Analogies often work as simplifications, allowing us to comprehend an idea piece by piece so we aren’t overwhelmed. In this sense, these analogies are meant to clarify: they act a crutch to help us towards a clearer understanding of an idea, and as such can be discarded once they are no longer useful. They carry with them little to no emotional or philosophical weight. Fanfiction is different.

Fanfiction, as a coping mechanism, still works to simplify, but it also invokes the power of iconography: the qualities (the emotion and philosophy) of the creation or character is brought to bear on the idea or situation. This isn’t just an exercise in clarification; it’s an exercise in amplification and transmutation. Like I said before it’s a particular lens. But more accurately, it’s like a perception-altering drug.

Analogies serve to clarify, but fanfictions (or derivations of any kind) invoke; they call upon the power of the icon; the emotion of an event, story, or personality and use it as a hammer upon the present situation. Unlike the standard analogy, this is a distortion. The weight and subsequent strike of this hammer upon the present situation smashes its honest and truthful face into a crazy mirrored funhouse, and any conclusions based off said crazy mirror funhouse are guaranteed to be deeply flawed.

We’ve all had this experience, too. We’ve done it to other people: I often distracted my parents by bringing up stories of my prodigal brother to draw the slightest of parallels to my own chronic disobedience in order to immediately conjure a fiery anger that can no longer be fairly directed at me. I’ve fabricated highly improbable (but altogether possible) consequences for attending an evening show of RENT as part of an effort to divert attention away from my laziness and distaste for downtown Los Angeles traffic. Essentially, what fanfics do (and what analogies don’t) is distort, divert, and destabilize the audience so that when the moral of a given story is presented, they accept it.

This is my problem with fanfiction. This is my problem with all derivative works, really. They are parasitic. They call upon emotions of greater things because they can’t conjure for themselves. And then apply these emotions (or divert them) to personal gain. It’s a dishonesty of form, and it’s one that videogame culture is especially susceptible to.

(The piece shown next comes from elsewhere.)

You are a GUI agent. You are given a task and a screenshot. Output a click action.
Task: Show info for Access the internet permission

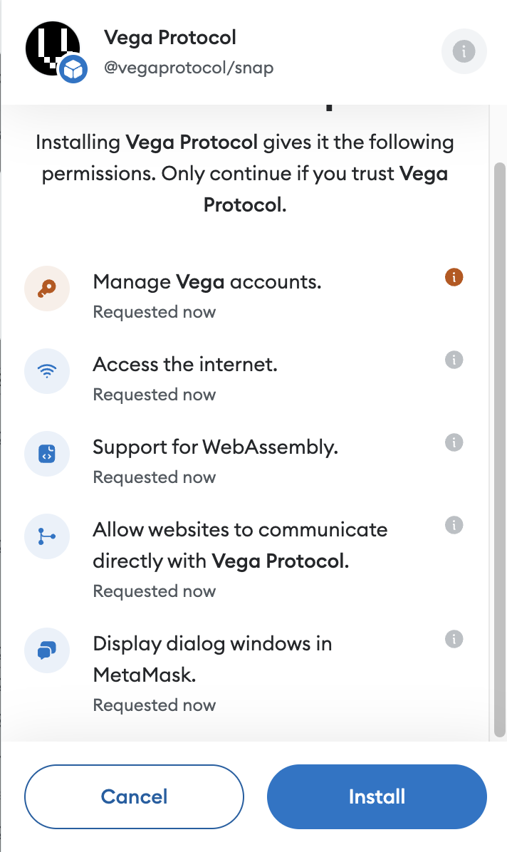click(x=454, y=360)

In games our role is often the assumption of a fictional character. Through this assumption there is an investment made and as a result a payoff expected. Even in games where the payoff is not obvious (or even nonexistent), the investment is so complete that the payoff is just generated by the player himself: he decides what the game meant based on what he played through.

Now, I realize that this isn’t a phenomenon unique to games. But what I would ask you to realize is that it is the strongest of this type across all media. As a direct result of this investment of time, emotion, and imagination, the conclusions and morals generated by a game are quite nearly unshakeable (and this is even more true for popular games). And when a creation comes along that taps into them, no matter how subtly, it unleashes their full force upon the subject. But it is a lie.

This is why I hate fanfiction. I hate fanfiction because it’s a trick, it’s a leech, and it’s a gimmick. And when it’s attached to a meaningful message with a positive conclusion it makes me cringe, because it cheapens it. It cheapens the impact of the moral and it admits that the idea wasn’t good enough on its own. It’s a good old-fashioned hamburger with a soy patty in the middle. It’s a twinkie inside your corn dog. It’s a guy trying to sell you a picture of a dog with one of his boogers stuck on the back, because he was actually trying to sell you his boogers all along.

If you like fanfiction, or even if you make it, I don’t mind. But don’t use it to further an end. In the same sense, don’t use games to do so either. If your message or your idea is good, it will be heard. And if it has merit it will see its time on the stage of sociocultural importance. Most of all, don’t commandeer other people’s works of art for your own ends. It just tells me that you’re too afraid to be true to yourself.